### Short exercise 1
Retype everything in the capital budgeting quiz from "Which one of the following statements is correct in" down to "return is negative.".
### Short exercise 2
In the capital budgeting quiz, what is the required payback period of the project in the final item?

### Source document
Which one of the following statements is correct in relation to independent projects? Answers: 1) The internal rate of return cannot be used to determine the acceptability of a project that has financing type cash flows. 2) A project with investing type cash flows is acceptable if its internal rate of return exceeds the required return. 3) A project with financing type cash flows is acceptable if its internal rate of return exceeds the required return. 4) The net present value profile is upsloping for projects with both investing and financing type cash flows. 5) Projects with financing type cash flows are acceptable only when the internal rate of return is negative.

A project with investing type cash flows is acceptable if its internal rate of return exceeds the required return.

A project has a discounted payback period that is equal to the required payback period. Given this, which of the following statements must be true? I. The project must also be acceptable under the payback rule. II. The project must have a profitability index that is equal to or greater than 1.0. III. The project must have a zero net present value. IV. The project's internal rate of return must equal the required return. Answers: 1) I only 2) I and II only 3) II and III only 4) I, III, and IV only 5) I, II, III, and IV

I and II only

Which of the following are definite indicators of an accept decision for an independent project with conventional cash flows? I. positive net present value II. profitability index greater than zero III. internal rate of return greater than the required rate IV. positive internal rate of return Answers: 1) I and III only 2) II and IV only 3) I, II, and III only 4) II, III, and IV only 5) I, II, III, and IV

I and III only

Which of the following variables will be at their highest expected level under a worst case scenario? I. fixed cost II. sales price III. variable cost IV. sales quantity Answers: 1) I only 2) III only 3) II and III only 4) I and III only 5) I, III, and IV only

I and III only

Which of the following statements related to the internal rate of return (IRR) are correct? I. The IRR method of analysis can be adapted to handle non-conventional cash flows. II. The IRR that causes the net present value of the differences between two project's cash flows to equal zero is called the crossover rate. III. The IRR tends to be used more than net present value simply because its results are easier to comprehend. IV. Both the timing and the amount of a project's cash flows affect the value of the project's IRR. Answers: 1) I and II only 2) III and IV only 3) I, II, and III only 4) II, III, and IV only 5) I, II, III, and IV

I, II, III, and IV

A project has a required payback period of three years. Which one of the following statements is correct concerning the payback analysis of this project? Answers: 1) The cash flows in each of the three years must exceed one-third of the project's initial cost if the project is to be accepted. 2) The cash flow in year three is ignored. 3) The project's cash flow in year three is discounted by a factor of (1 + R)3. 4) The cash flow in year two is valued just as highly as the cash flow in year one. 5) The project is acceptable whenever the payback period exceeds three years.

### Recorded information
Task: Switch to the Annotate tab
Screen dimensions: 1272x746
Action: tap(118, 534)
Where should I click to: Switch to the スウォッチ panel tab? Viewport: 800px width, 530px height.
---
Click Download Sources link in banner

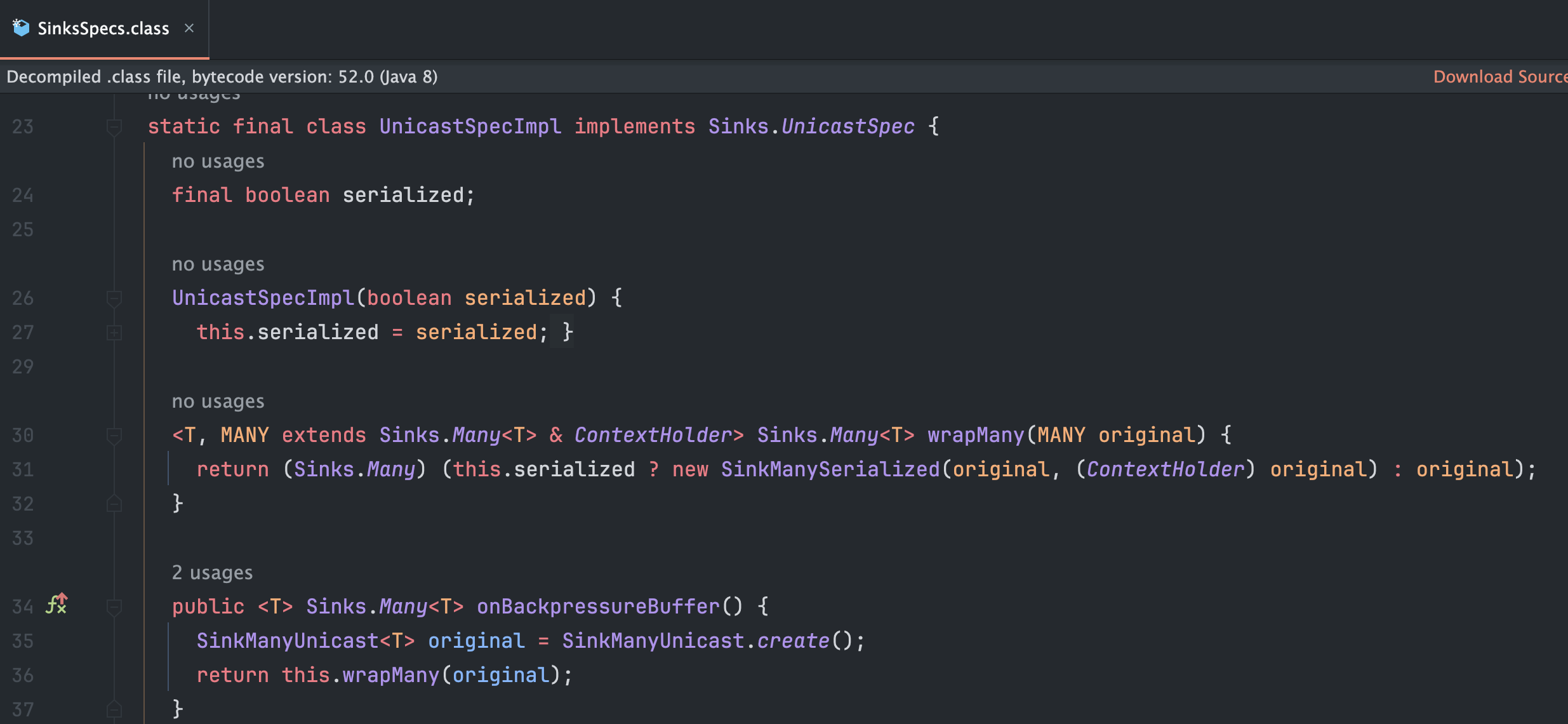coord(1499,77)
...
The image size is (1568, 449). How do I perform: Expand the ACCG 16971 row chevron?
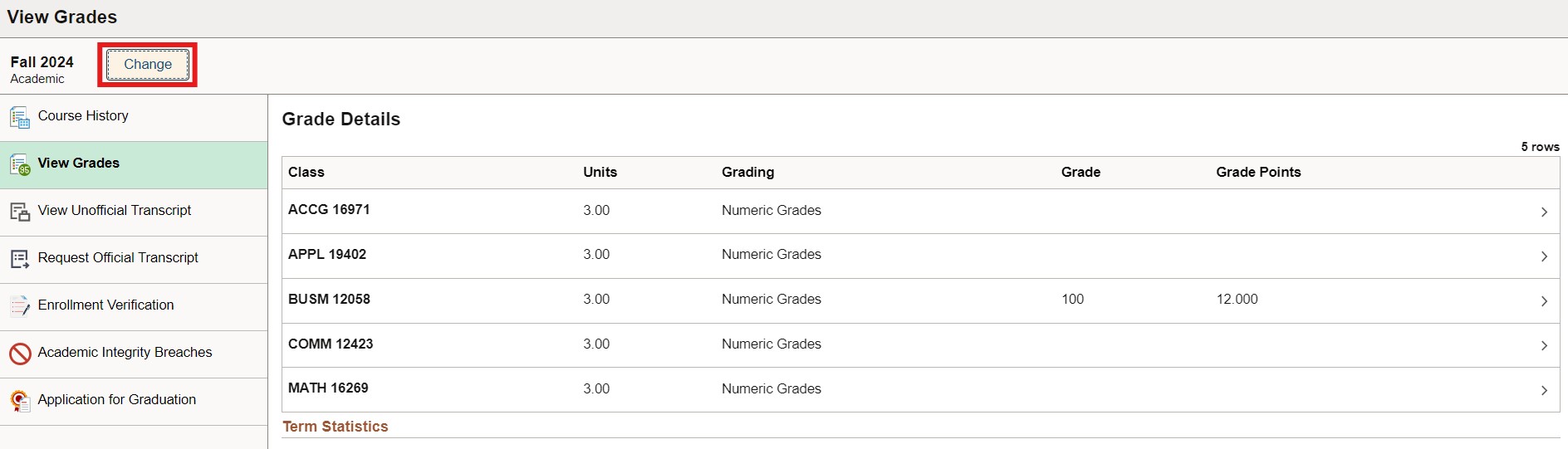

### Exercise output 1
Which one of the following statements is correct in relation to independent projects? Answers: 1) The internal rate of return cannot be used to determine the acceptability of a project that has financing type cash flows. 2) A project with investing type cash flows is acceptable if its internal rate of return exceeds the required return. 3) A project with financing type cash flows is acceptable if its internal rate of return exceeds the required return. 4) The net present value profile is upsloping for projects with both investing and financing type cash flows. 5) Projects with financing type cash flows are acceptable only when the internal rate of return is negative.

### Exercise output 2
Three years.